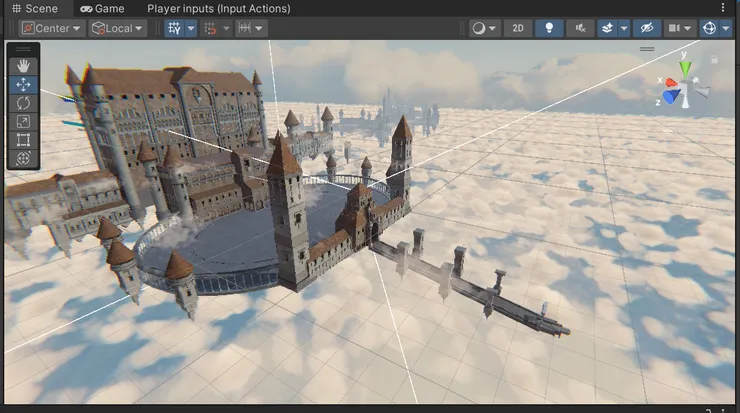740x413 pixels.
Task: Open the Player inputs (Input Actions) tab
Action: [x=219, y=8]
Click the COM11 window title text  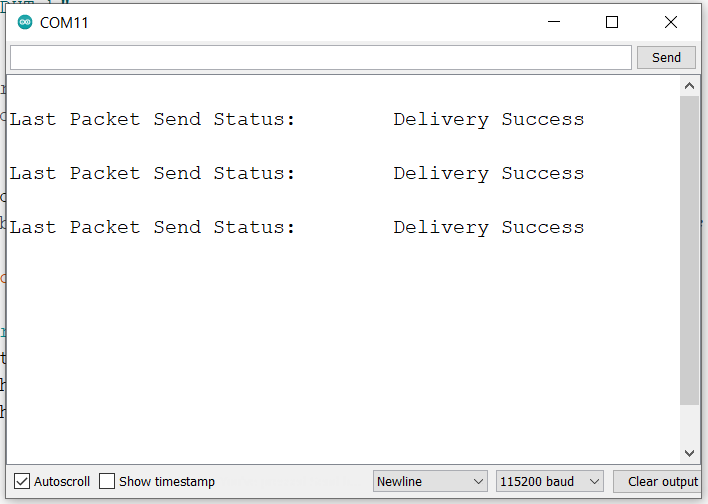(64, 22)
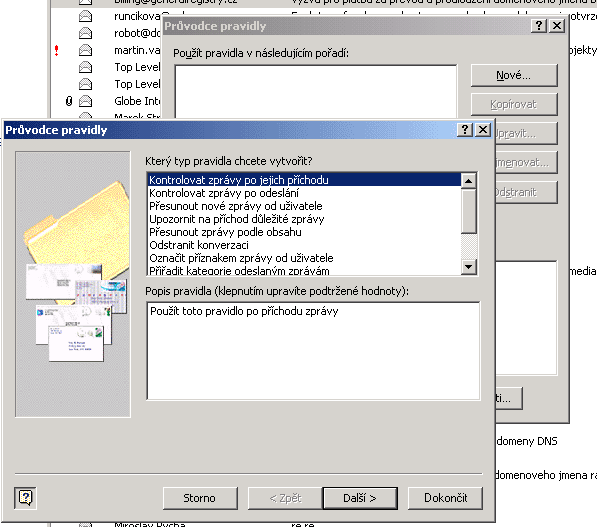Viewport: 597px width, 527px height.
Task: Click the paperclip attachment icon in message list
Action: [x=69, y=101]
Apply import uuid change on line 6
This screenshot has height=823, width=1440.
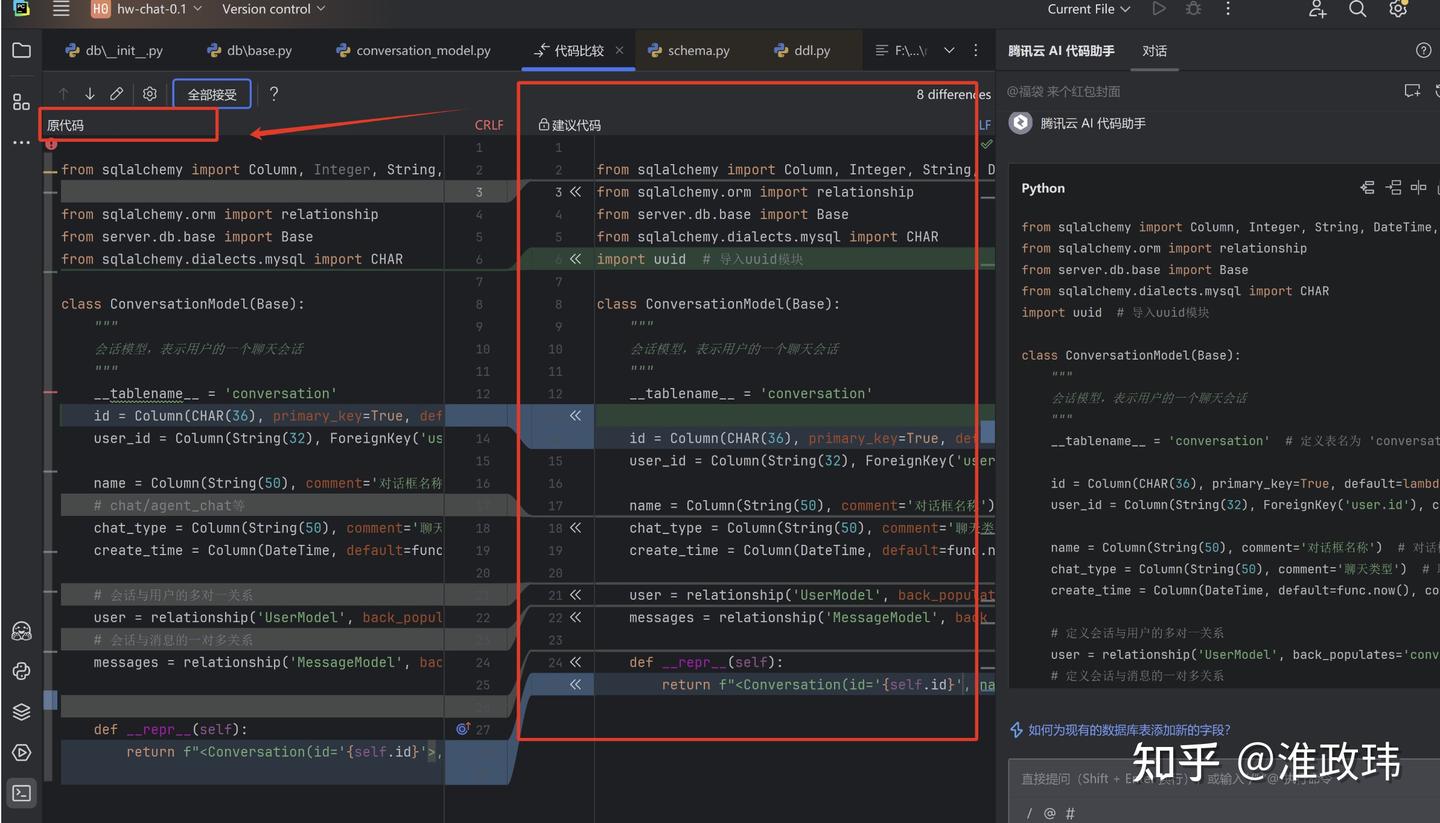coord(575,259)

────────────────────────────────────────

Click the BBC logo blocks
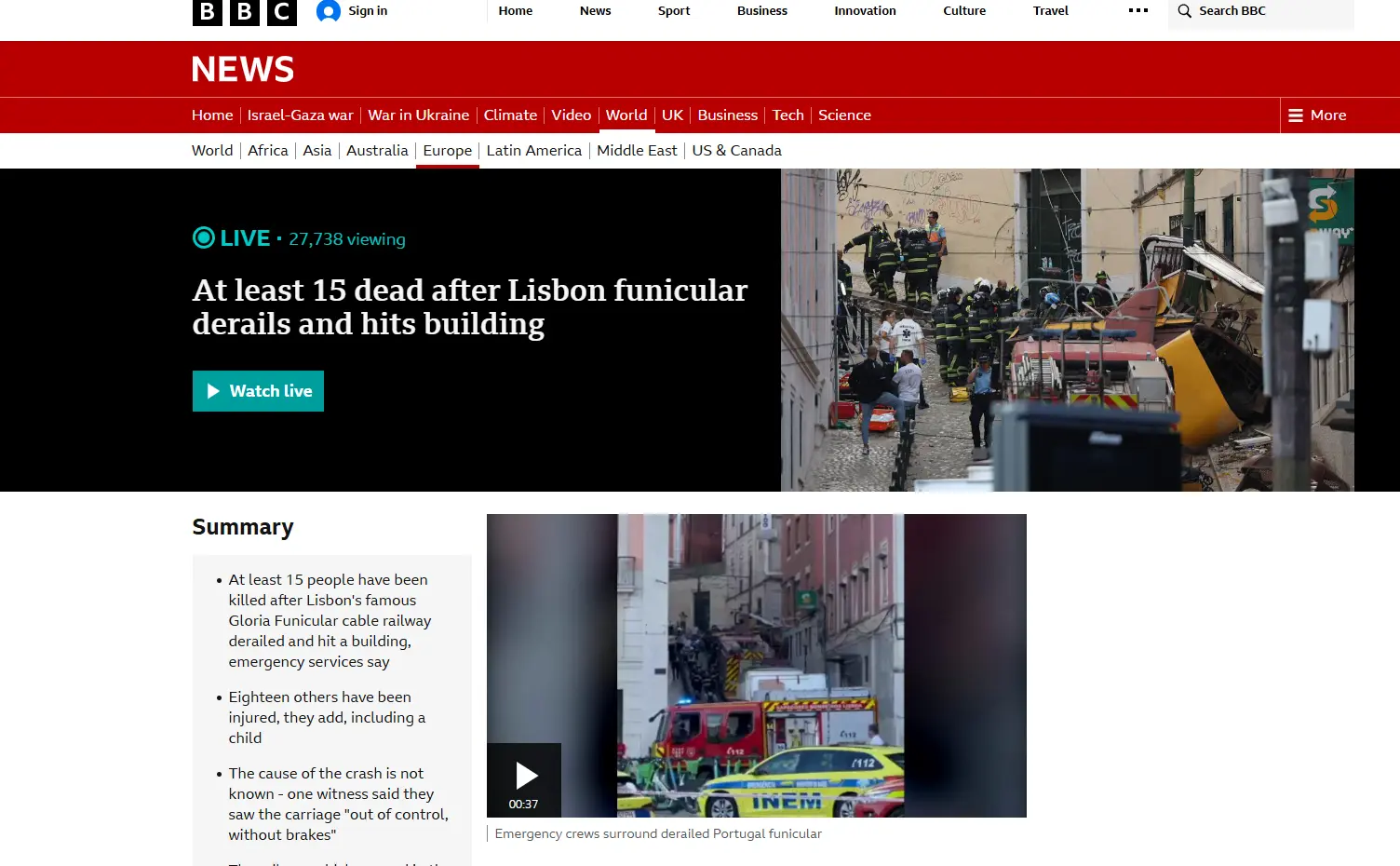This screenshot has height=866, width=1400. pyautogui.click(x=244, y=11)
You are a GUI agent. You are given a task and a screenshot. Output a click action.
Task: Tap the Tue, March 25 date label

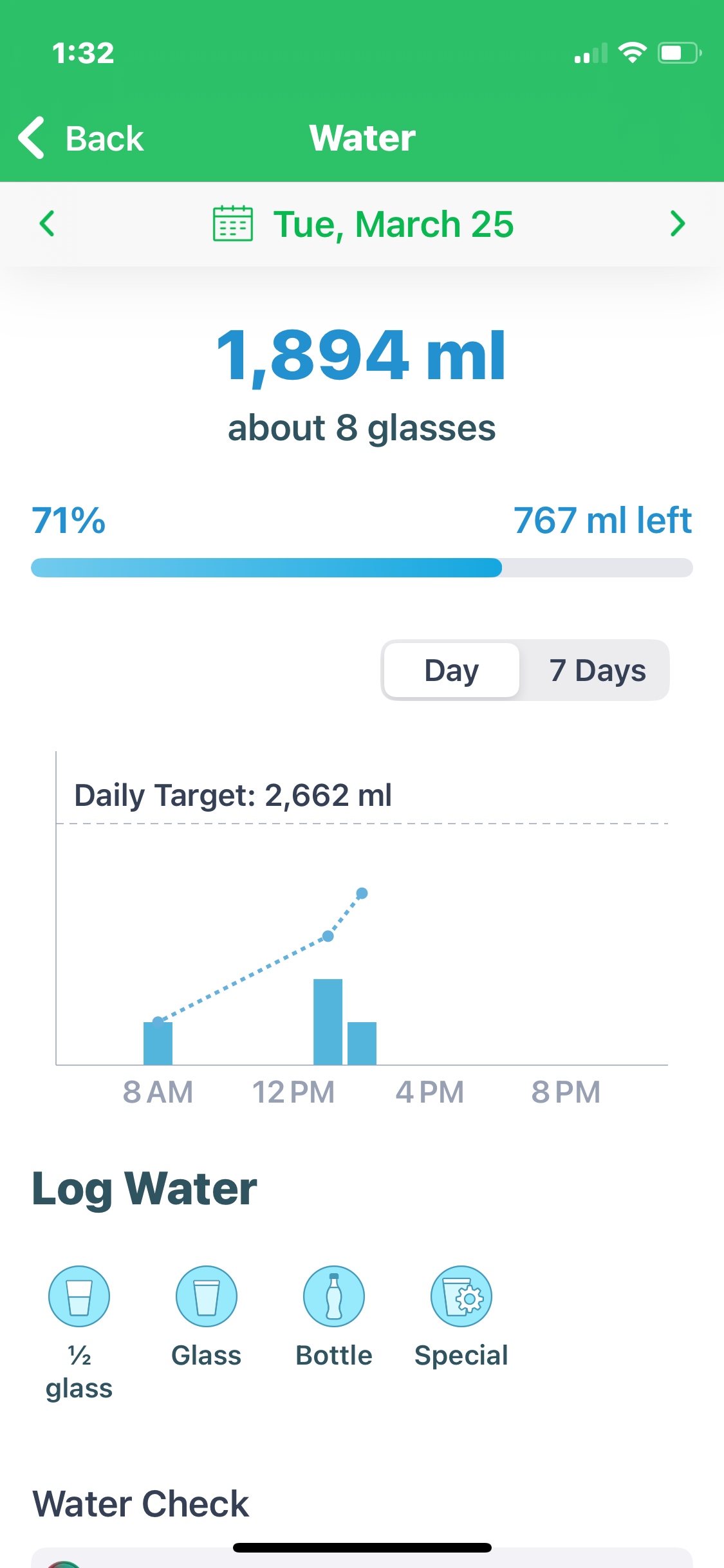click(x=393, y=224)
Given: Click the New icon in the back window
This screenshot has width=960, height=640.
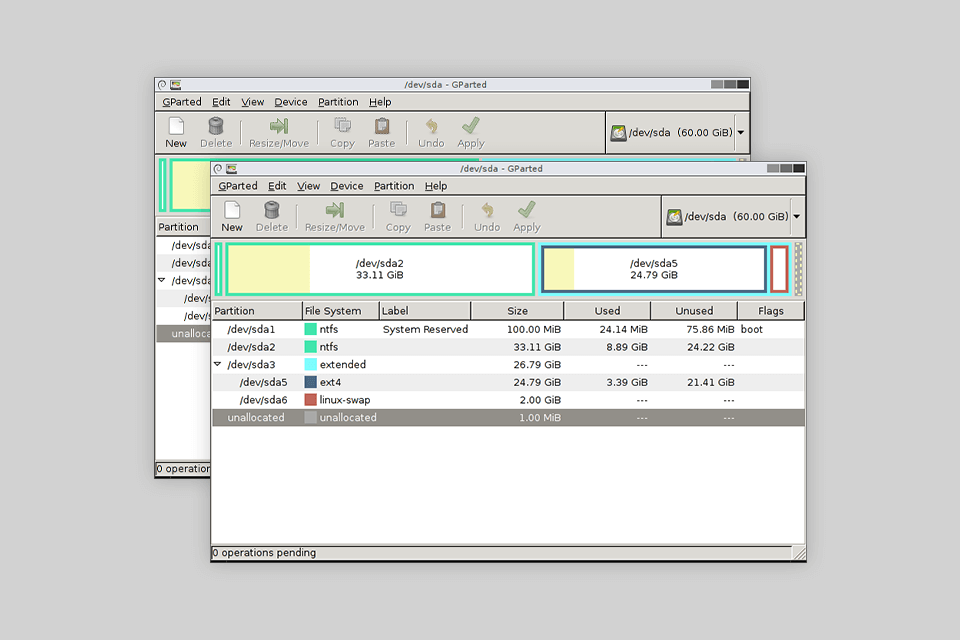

────────────────────────────────────────

Output exactly those lines of the data above that run from the line with "Task: Tap the Tue, March 25 date label" up to and including the line with "This screenshot has width=960, height=640.". No pictures go in.

◆ **ANSWER BOX**
Task: Tap the Tue, March 25 date label

click(x=393, y=224)
Given: Click the New icon in the back window
This screenshot has width=960, height=640.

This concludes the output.